Rastriya Prajatantra Party leaders swear by Gita to stay unitedFrustrated by frequent splits and mergers, followers demand assurances history won’t repeat.
For Nepal’s royalist forces shouldering the agenda of Hindu state, keeping their houses in order has been a tall order.
Over two and a half years after their split, the Kamal Thapa-led Rastriya Prajatantra Party and the Rastriya Prajatantra Party (Sanyukta), led jointly by Pashupati Shumsher Rana and Prakash Chandra Lohani, have once again decided to combine forces.
They announced their merger on Wednesday. The new party has been named Rastriya Prajatantra Party (RPP) and the three (Thapa, Rana and Lohani) will lead the party as chairpersons until the general convention chooses a new leadership. The new party’s agenda remains the same: the restoration of monarchy and the Hindu state.
But Wednesday’s event organised to announce the merger didn’t pass without some drama. Frustrated at seeing their leaders come together and part ways time and again, party members appeared unconvinced; they demanded assurances.
The leaders, who have been demanding that Nepal be declared a Hindu state, were quick to take a vow with a copy of the Bhagawad Gita, the holy book of the Hindus, in their hand.
“You (leaders) have betrayed us several times in the past. We want an assurance that you will not do it again,” said Nawaraj Simkhada, Kathmandu district chief of the party. “You must make a vow by touching the Gita that you will remain united.”
Thapa then held the holy scripture in his hand and promised to live up to the expectations of the cadres and well-wishers.
“I swear by taking the Gita in my hand that the party will stand united,” said Thapa.
Rana and Lohani then followed suit.
With just one seat in Parliament, the party shares the fifth position in the House with Rastriya Janamorcha and Nepal Majdoor Kisan Party.
This is, however, not the first time these forces have announced unification.
The Thapa-led RPP-Nepal and Rana-led RPP entered into a merger on November 21, 2016, and named the party Rastriya Prajatantra Party. But They could hardly remain together for six months and parted ways in August the next year.
Rana left the party claiming that Thapa was running the party “in an autocratic way”. In March 2017, Lohani quit Thapa levelling similar charges against Thapa.
Many senior party leaders, including Padma Sundar Lawati and Kesar Bahadur Bista, too, deserted Thapa, accusing him of monopolising the party.

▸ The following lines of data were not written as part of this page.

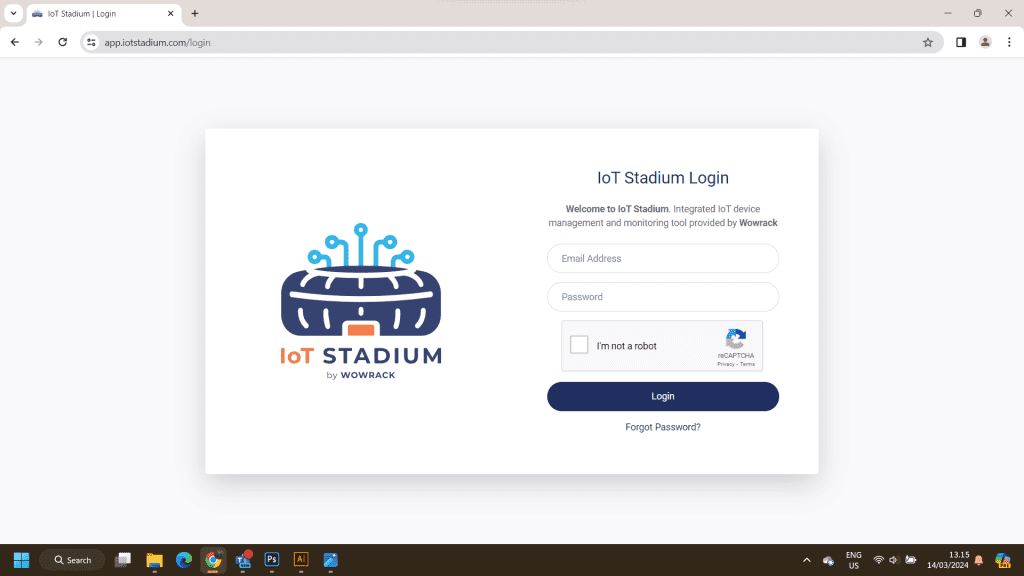Open Photoshop from the taskbar

271,560
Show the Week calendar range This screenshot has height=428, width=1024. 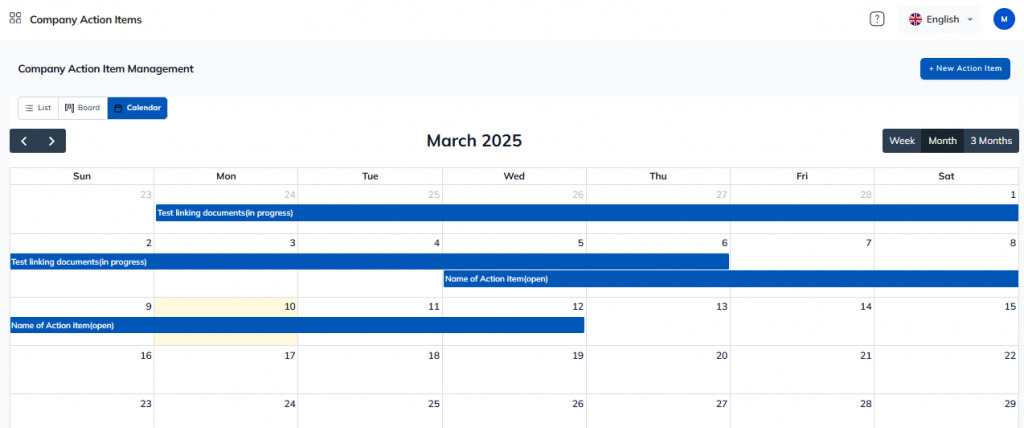pyautogui.click(x=902, y=141)
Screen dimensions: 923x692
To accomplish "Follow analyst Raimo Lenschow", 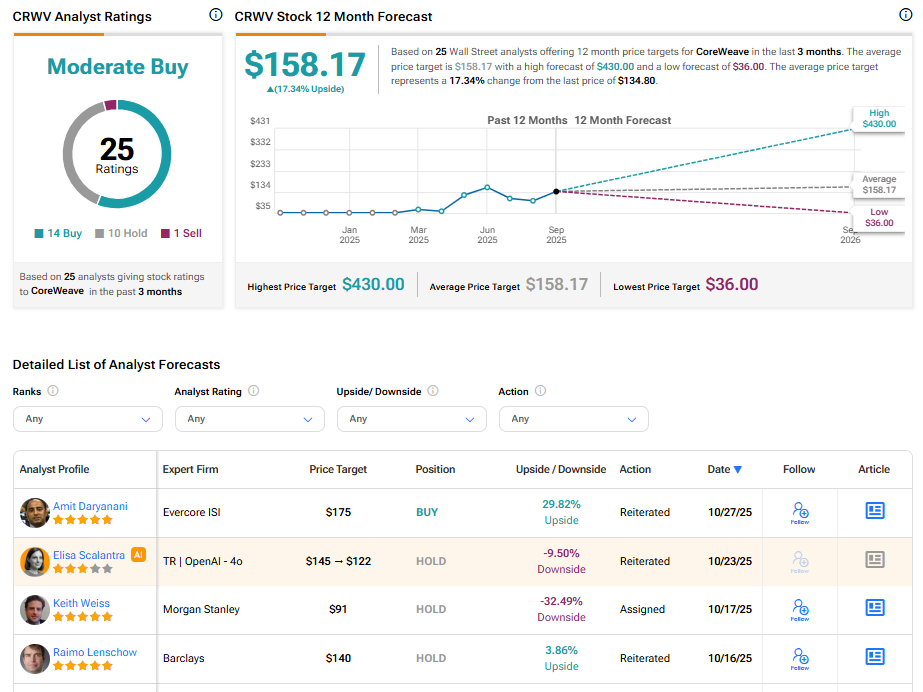I will tap(799, 657).
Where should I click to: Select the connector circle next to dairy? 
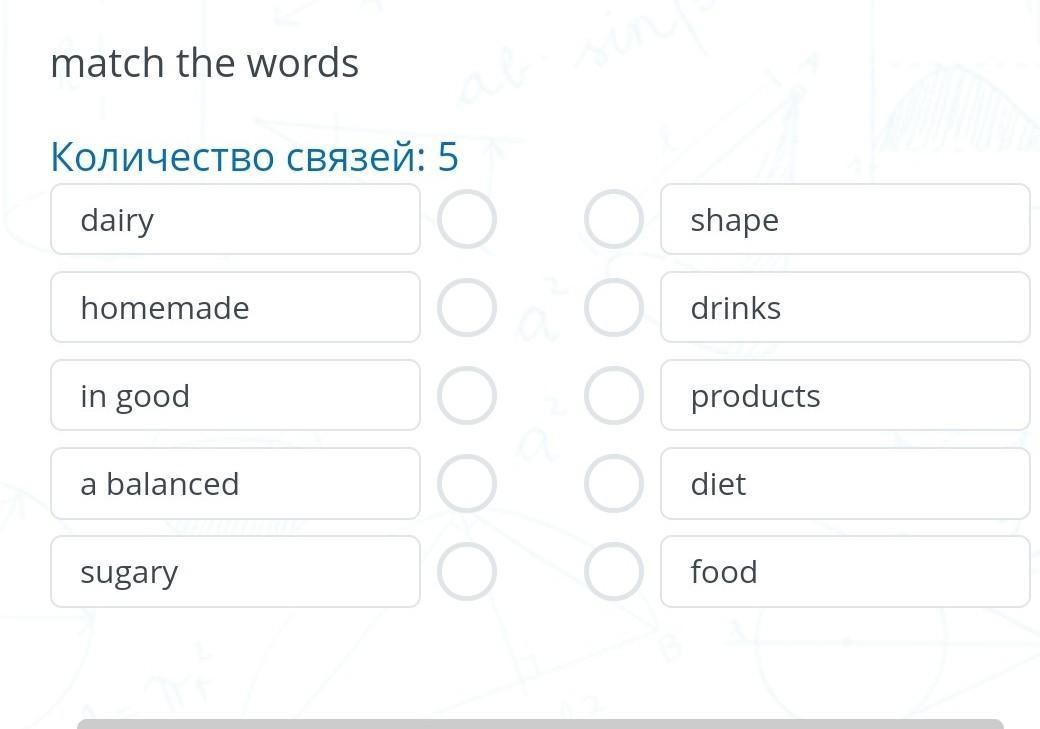point(467,219)
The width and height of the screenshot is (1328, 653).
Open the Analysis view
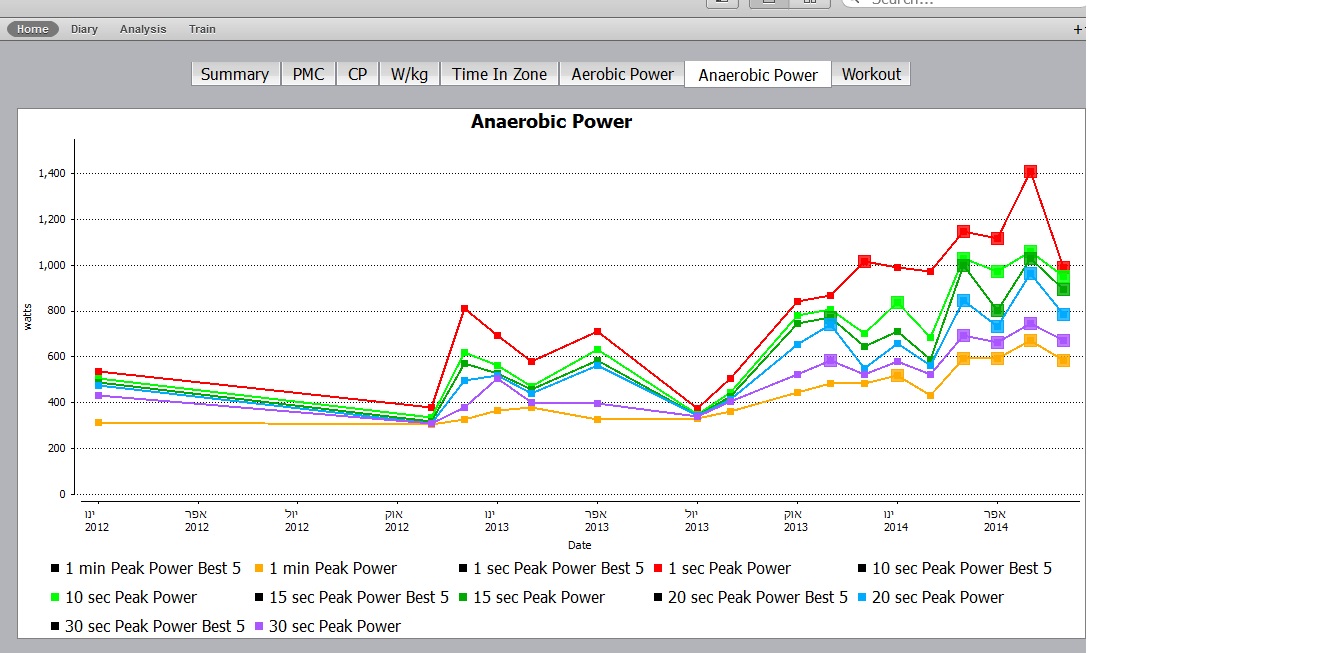tap(143, 29)
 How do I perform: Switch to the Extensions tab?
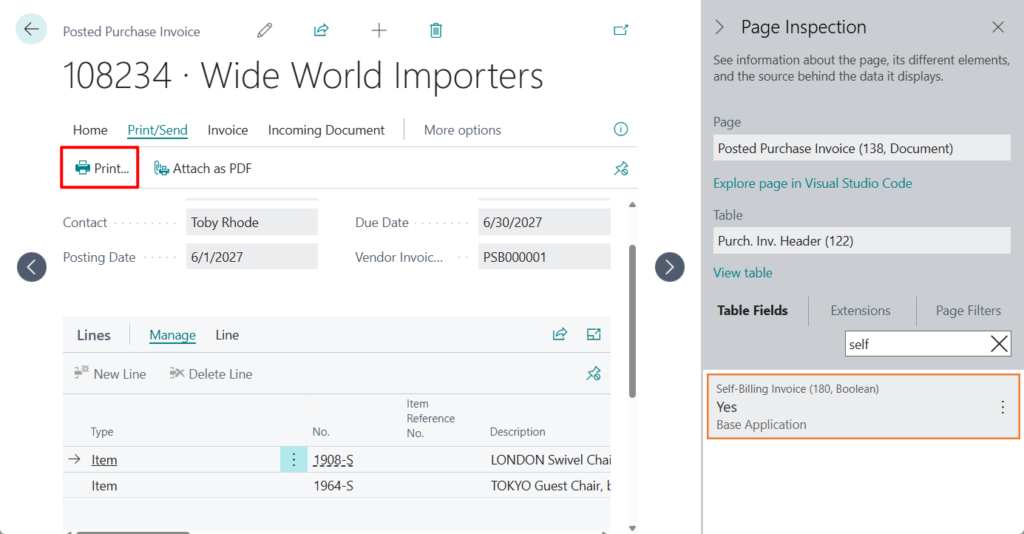pos(860,311)
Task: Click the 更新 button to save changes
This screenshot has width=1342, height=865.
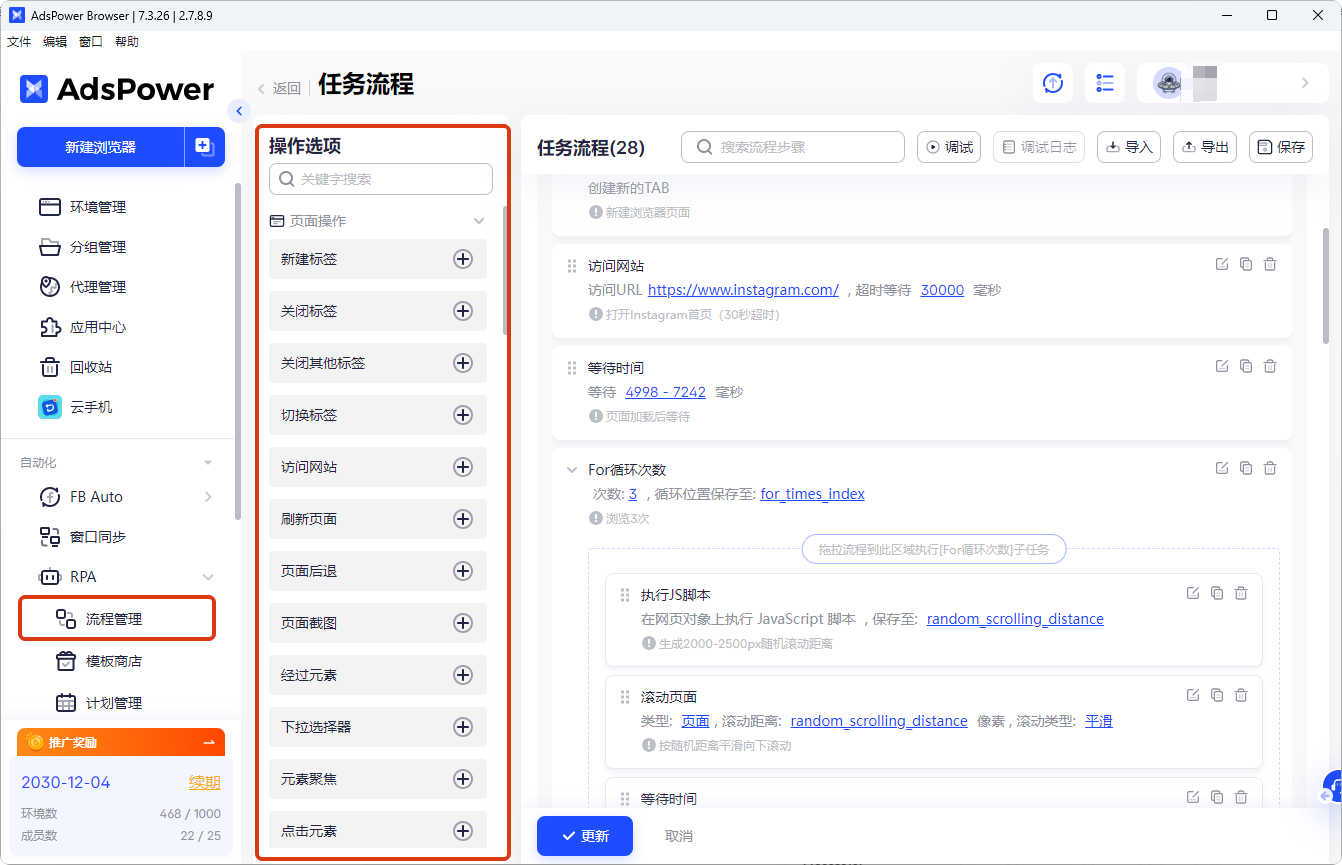Action: click(584, 836)
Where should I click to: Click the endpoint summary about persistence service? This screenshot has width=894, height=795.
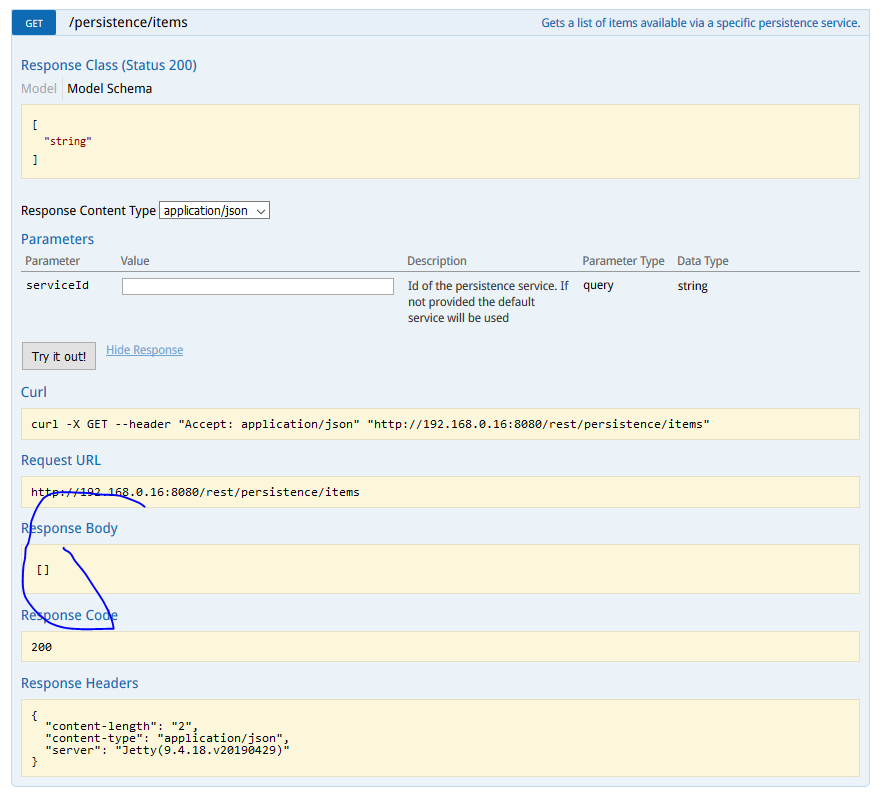pos(700,23)
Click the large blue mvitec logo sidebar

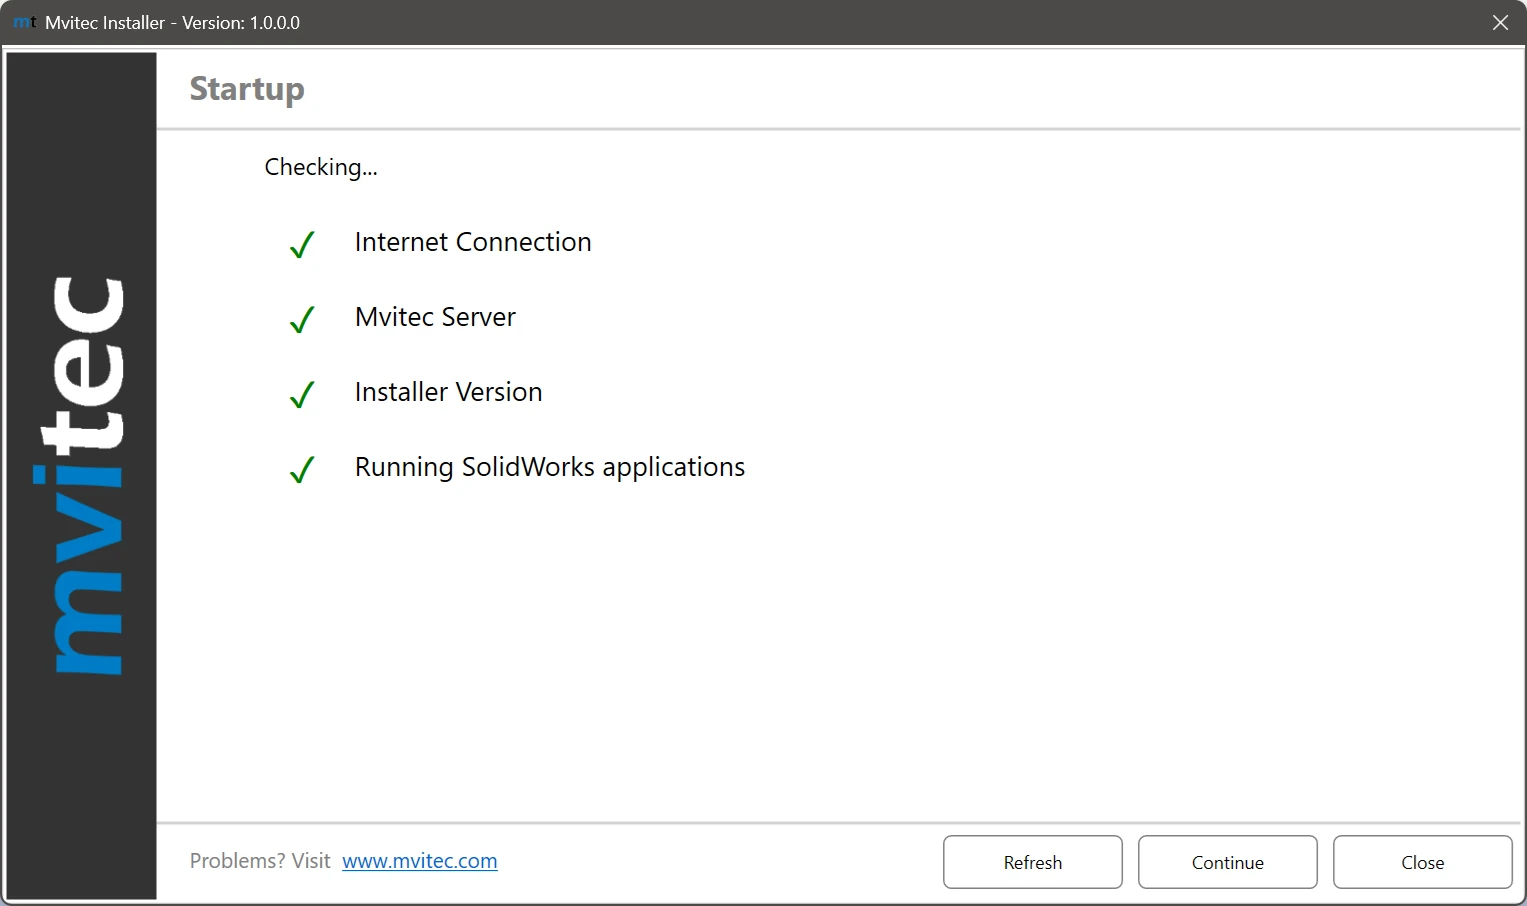tap(80, 470)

Rajendra Lingden, the only elected lawmaker of the party, said it was the personal ego of leaders that had led to splits in the past. “The people are closely watching our leadership,” he said. “They will not give us another chance.”
Thapa, Rana and Lohani, in November 2018, had again announced a merger to form a single party. The unification, scheduled for November 23 that year, couldn’t materialise.